Data for this task:
-------
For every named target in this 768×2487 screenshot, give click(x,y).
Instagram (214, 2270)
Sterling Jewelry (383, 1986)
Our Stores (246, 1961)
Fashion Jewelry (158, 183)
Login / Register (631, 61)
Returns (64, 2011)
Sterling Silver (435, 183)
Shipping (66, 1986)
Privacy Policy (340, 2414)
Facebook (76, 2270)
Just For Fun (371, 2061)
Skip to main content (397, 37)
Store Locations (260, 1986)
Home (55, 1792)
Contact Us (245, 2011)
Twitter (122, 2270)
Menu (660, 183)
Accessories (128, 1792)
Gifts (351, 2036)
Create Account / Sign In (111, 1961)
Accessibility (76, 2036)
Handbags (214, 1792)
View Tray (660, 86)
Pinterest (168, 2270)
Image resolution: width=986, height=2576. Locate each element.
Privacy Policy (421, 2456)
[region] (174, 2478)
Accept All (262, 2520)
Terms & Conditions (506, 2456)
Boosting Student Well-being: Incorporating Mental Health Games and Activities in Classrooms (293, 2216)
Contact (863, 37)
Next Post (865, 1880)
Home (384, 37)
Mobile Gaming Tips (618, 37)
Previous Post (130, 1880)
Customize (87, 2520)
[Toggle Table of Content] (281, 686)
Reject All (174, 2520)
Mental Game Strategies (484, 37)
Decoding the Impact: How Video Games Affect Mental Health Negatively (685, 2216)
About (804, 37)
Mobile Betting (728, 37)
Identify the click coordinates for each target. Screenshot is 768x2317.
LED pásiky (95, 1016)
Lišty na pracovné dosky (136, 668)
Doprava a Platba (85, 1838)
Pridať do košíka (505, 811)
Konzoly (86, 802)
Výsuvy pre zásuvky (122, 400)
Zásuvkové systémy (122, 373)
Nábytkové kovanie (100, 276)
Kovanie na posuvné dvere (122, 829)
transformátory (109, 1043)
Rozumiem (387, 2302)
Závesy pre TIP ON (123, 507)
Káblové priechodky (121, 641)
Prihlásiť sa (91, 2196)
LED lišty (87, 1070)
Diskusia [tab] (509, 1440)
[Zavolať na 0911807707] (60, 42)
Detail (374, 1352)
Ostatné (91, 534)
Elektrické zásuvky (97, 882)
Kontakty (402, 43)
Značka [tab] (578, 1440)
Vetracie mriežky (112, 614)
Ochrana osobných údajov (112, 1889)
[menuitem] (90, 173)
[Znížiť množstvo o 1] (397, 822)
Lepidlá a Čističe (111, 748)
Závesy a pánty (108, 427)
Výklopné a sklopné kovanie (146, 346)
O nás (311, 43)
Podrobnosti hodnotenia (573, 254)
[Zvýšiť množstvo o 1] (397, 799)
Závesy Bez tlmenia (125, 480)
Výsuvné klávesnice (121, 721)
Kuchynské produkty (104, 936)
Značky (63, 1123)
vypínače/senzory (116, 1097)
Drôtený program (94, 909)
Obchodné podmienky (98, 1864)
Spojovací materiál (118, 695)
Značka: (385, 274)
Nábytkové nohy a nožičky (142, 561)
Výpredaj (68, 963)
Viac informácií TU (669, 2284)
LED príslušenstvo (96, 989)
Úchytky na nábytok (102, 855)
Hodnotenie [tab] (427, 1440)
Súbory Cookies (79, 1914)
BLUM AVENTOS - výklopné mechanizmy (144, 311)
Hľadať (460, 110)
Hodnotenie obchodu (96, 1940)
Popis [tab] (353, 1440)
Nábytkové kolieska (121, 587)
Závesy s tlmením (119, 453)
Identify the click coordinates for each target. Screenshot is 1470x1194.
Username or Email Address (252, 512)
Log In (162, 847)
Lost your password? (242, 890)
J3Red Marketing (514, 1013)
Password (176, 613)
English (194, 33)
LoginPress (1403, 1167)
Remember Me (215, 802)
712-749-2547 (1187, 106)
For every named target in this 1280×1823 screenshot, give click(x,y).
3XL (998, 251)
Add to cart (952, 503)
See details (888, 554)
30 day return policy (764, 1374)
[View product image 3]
-------
The problem:
Nothing but a number is wanted here: how many lines of the material contain the string "coordinates".

Your response:
2